1. I am not convinced that obstructive sleep apnea is an identifiable cause of daytime hypertension. In the only proper RCT, CPAP had no effect on daytime BP and showed no benefit on secondary prevention of any CVD event including atrial fibrillation.
2. Primary aldosteronism is by far the most common identifiable and correctable cause of hypertension. It is very important to screen for this condition in any patient with difficult hypertension (uncontrolled on first-line triple therapy) or hypertensive heart disease even in the absence of hypokalemia or an adrenal nodule on imaging. Most patients are not hypokalemic and the CT scan should not be trusted (too many false positives and false negatives).
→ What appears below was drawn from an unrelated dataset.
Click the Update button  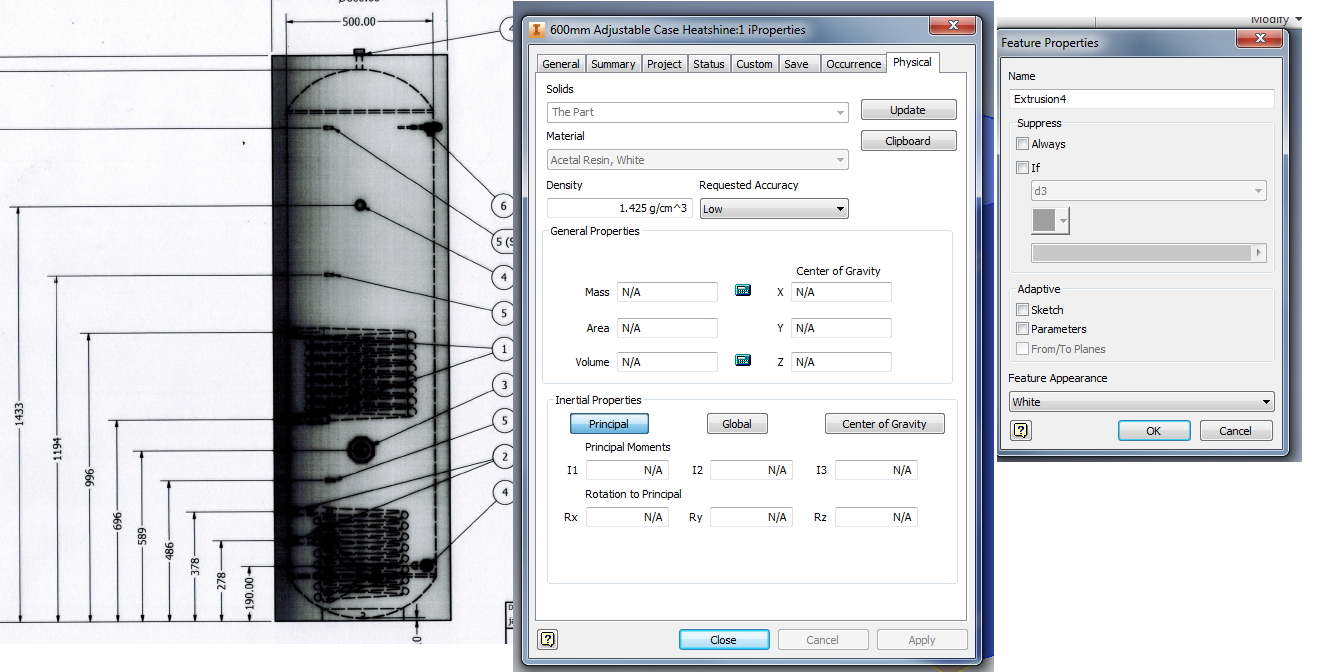click(x=908, y=109)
Atrial fibrillation is >12-times more common in patients with primary aldosteronism than in patients with equally severe primary hypertension. To avoid false negative screening, the serum aldosterone and plasma renin activity should be ordered for 8 AM (the peak of the diurnal variation in aldosterone secretion) and the serum K should be > 4.0 (using KCL supplementation if needed). Under these conditions, a serum aldosterone of ≥15 and a suppressed plasma renin activity of <1.0 is a positive screening (typically the plasma renin activity is very suppressed at <0.6). The patient should be referred to an experienced hypertension specialist for further evaluation and management.